## Tasks
1 > Please reproduce the part of the court opinion starting with "A notice of" and going on through "being raised there.".
2 > According to the court opinion, what sentence did Clark receive after the jury convicted him?

## Text passage
Terry L. Bullock, Topeka, Kan., for appellant.

Richard H. Seaton, Asst. Atty. Gen. of Kansas (Robert C. Londerholm, Atty. Gen. of Kansas, on the brief), for appellee.

Before HILL and SETH, Circuit Judges, and BOHANON, District Judge.

HILL, Circuit Judge.

The appeal is from an order dismissing appellant's petition for a writ of habeas corpus without a hearing on the ground that petitioner had not exhausted his available state court remedies.

A background statement of the case is necessary in order to put it in proper focus. Clark, a deaf mute, was tried, convicted and sentenced in the District Court of Johnson County, Kansas, in 1958 for the crime of murder in the first degree and is now imprisoned pursuant to that sentence. The offense charged was committed in 1956 and the victim was appellant's wife, who was also a deaf mute. Immediately after the murder Clark was taken into custody and charged. Court appointed counsel asked the state trial court to appoint a commission to examine the accused and to determine his mental competency to stand trial. The commission was appointed and found the defendant mentally incompetent, the trial court approved the finding and committed the accused to a state mental hospital. He remained confined to the hospital until 1958 when he was returned to Johnson County to stand trial on the murder charge. Just prior to the trial he was again examined by a commission and it was determined that he was mentally competent. A jury trial followed, in which he was convicted and a life sentence was imposed upon him.

A notice of appeal to the Kansas Supreme Court was filed in the trial court by the convicted man and his court appointed counsel but the appeal was not perfected because of Clark's financial condition and there was no statute or rule of court providing for counsel for indigents in criminal cases on appeal to the Kansas Supreme Court. In 1964, Clark filed a motion in the state trial court under K.S.A. 60-1507. That motion was denied and counsel was thereafter appointed to perfect an appeal to the Kansas Supreme Court. The record is silent as to what has transpired in that appeal or what issues are being raised there.

[Saved data entries]
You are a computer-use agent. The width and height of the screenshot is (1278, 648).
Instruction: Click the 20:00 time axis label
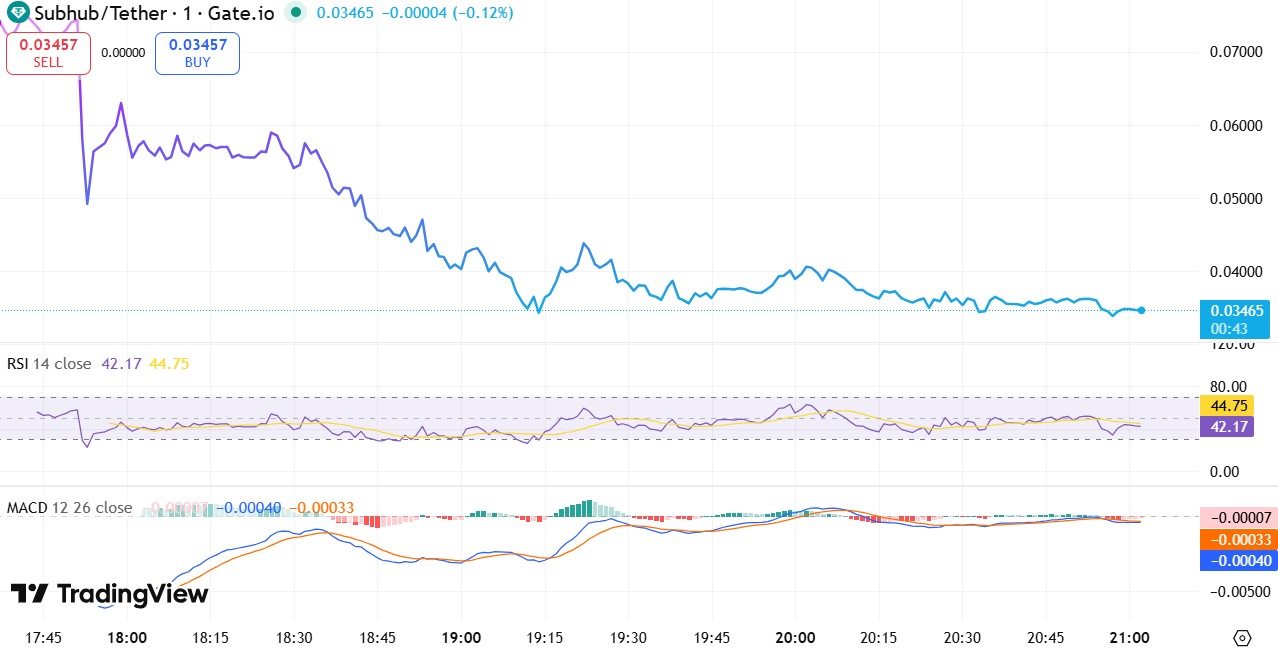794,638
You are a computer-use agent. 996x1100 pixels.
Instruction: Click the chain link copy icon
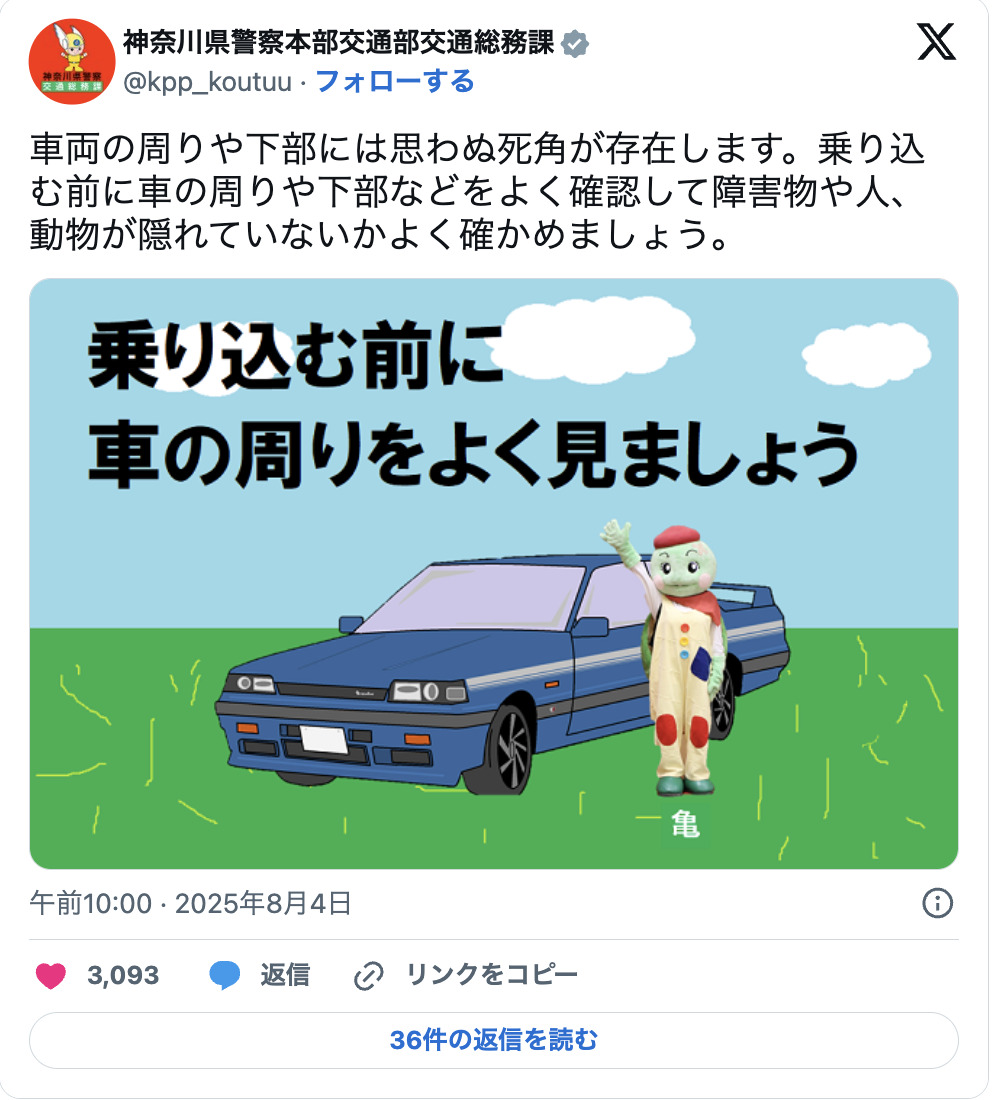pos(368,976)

## Expected outputs
1 >
A notice of appeal to the Kansas Supreme Court was filed in the trial court by the convicted man and his court appointed counsel but the appeal was not perfected because of Clark's financial condition and there was no statute or rule of court providing for counsel for indigents in criminal cases on appeal to the Kansas Supreme Court. In 1964, Clark filed a motion in the state trial court under K.S.A. 60-1507. That motion was denied and counsel was thereafter appointed to perfect an appeal to the Kansas Supreme Court. The record is silent as to what has transpired in that appeal or what issues are being raised there.

2 > A life sentence.